> _The problem_: A copy is needed of each line in the records that has the word "hond".

** Opening Records provided block **

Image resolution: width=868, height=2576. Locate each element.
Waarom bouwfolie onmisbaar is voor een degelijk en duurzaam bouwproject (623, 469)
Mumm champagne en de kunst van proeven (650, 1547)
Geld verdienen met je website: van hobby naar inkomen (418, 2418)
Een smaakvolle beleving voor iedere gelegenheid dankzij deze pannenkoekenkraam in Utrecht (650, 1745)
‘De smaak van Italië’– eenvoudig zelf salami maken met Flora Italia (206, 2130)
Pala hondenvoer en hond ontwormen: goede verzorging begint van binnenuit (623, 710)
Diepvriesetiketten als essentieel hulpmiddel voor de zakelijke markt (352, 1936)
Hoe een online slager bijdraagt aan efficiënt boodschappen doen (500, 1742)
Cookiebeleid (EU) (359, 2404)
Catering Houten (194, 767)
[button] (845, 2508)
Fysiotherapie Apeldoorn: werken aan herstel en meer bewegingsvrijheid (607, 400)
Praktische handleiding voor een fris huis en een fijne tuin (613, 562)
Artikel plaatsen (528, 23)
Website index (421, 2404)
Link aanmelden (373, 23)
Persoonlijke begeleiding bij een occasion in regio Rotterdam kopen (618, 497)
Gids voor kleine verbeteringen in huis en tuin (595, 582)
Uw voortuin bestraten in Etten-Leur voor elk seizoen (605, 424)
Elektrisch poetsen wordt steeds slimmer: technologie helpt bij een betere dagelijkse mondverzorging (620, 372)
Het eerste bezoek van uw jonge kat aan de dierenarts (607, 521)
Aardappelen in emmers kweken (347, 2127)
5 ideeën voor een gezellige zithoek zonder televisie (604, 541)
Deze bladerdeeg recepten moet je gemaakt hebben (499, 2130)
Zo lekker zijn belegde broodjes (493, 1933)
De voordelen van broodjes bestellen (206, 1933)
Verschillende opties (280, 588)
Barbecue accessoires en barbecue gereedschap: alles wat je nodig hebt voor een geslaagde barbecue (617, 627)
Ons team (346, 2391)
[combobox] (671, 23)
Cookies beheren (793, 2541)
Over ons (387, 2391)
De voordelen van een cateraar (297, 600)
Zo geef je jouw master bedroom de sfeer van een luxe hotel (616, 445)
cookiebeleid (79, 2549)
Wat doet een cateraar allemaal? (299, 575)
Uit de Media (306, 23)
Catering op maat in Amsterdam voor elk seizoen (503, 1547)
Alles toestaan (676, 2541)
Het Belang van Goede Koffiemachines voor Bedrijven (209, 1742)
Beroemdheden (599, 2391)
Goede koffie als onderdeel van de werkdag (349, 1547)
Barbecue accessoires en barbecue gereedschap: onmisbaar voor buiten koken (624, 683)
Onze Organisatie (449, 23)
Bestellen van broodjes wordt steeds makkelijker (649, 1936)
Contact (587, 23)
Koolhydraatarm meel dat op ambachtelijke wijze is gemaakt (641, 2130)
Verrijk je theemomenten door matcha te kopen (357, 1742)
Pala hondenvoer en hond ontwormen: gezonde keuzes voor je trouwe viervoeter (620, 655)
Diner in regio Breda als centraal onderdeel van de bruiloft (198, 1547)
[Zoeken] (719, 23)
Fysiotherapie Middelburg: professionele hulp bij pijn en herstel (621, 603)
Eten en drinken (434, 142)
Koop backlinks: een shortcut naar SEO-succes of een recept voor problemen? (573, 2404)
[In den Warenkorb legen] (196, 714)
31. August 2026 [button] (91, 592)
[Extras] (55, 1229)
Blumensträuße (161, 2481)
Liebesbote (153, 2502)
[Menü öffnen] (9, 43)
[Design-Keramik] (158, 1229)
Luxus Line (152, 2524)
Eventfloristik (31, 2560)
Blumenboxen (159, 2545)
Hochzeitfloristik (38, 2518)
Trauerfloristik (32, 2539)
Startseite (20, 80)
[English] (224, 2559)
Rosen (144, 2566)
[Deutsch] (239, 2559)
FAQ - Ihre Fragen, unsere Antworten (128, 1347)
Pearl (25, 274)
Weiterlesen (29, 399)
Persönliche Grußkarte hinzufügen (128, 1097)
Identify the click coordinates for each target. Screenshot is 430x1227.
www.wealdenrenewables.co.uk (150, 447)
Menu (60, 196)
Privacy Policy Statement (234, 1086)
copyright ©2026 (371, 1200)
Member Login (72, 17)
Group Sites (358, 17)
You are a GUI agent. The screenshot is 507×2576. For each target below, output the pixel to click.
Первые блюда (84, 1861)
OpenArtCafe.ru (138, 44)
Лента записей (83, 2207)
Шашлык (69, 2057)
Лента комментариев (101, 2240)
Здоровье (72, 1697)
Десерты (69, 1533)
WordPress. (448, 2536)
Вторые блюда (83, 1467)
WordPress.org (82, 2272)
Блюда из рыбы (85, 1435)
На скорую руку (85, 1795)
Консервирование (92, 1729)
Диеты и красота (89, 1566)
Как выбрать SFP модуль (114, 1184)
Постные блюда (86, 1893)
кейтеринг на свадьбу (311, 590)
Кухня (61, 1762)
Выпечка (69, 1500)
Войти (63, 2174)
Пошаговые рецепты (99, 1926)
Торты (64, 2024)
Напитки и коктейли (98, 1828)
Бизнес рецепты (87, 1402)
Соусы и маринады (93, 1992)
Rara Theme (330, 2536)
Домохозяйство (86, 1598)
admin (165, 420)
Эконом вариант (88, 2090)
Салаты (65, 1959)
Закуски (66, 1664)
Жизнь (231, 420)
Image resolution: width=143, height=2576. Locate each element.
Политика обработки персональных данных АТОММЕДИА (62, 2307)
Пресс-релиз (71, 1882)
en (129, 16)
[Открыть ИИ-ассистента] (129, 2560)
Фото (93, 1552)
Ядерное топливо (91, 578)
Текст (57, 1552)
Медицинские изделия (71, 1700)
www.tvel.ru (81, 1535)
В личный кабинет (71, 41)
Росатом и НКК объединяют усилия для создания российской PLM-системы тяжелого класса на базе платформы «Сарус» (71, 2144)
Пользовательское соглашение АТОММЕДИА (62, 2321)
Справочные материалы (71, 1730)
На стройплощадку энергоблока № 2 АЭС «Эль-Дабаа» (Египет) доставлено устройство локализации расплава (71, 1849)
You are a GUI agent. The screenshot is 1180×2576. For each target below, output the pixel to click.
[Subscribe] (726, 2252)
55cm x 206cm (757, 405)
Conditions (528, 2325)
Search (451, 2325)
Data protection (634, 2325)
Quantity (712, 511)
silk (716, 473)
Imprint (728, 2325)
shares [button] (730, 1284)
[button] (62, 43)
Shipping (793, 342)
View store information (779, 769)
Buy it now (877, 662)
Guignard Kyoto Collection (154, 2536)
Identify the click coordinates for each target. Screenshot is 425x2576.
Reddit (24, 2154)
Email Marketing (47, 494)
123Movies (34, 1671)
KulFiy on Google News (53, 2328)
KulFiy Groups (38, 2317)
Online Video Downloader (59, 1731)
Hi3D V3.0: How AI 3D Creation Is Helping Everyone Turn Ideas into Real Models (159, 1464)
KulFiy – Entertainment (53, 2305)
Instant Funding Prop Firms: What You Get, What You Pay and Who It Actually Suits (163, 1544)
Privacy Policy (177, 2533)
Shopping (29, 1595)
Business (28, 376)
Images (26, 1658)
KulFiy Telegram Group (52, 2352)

** Closing Records provided block **

> _Result of the exercise_:
Pala hondenvoer en hond ontwormen: goede verzorging begint van binnenuit (623, 710)
Pala hondenvoer en hond ontwormen: gezonde keuzes voor je trouwe viervoeter (620, 655)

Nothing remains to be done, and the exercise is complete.